## Description of the task
Copy out the lines below that hold the word "opens".

---------- Exercise material ----------

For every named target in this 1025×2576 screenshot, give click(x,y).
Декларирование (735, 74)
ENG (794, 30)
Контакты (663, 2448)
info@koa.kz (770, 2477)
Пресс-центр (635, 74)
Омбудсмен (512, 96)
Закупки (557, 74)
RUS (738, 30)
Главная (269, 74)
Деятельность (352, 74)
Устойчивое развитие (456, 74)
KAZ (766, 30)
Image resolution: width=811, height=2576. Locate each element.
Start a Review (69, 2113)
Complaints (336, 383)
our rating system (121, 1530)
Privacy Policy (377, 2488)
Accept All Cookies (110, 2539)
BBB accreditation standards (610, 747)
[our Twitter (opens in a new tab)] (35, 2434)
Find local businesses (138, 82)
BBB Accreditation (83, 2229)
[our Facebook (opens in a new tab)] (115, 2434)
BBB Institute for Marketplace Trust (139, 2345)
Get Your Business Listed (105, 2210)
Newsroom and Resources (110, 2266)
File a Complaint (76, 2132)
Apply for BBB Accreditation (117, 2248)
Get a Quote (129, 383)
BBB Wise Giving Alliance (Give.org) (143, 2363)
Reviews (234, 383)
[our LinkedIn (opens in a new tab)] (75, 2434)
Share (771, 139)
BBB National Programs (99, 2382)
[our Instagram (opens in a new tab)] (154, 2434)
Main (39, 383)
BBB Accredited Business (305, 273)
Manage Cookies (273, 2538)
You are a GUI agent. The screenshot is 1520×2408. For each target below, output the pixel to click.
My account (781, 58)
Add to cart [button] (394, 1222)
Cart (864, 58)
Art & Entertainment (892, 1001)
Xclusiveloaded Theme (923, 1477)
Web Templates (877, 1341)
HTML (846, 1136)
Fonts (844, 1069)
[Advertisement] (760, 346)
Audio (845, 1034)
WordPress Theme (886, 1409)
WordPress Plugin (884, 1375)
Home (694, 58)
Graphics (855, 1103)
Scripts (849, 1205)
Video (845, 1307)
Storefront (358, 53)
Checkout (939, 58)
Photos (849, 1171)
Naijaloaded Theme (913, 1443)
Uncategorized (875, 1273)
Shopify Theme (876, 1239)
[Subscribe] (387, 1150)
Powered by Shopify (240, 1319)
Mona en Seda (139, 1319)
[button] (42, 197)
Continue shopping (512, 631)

----------

## Output below
[our Twitter (opens in a new tab)] (35, 2434)
[our Facebook (opens in a new tab)] (115, 2434)
[our LinkedIn (opens in a new tab)] (75, 2434)
[our Instagram (opens in a new tab)] (154, 2434)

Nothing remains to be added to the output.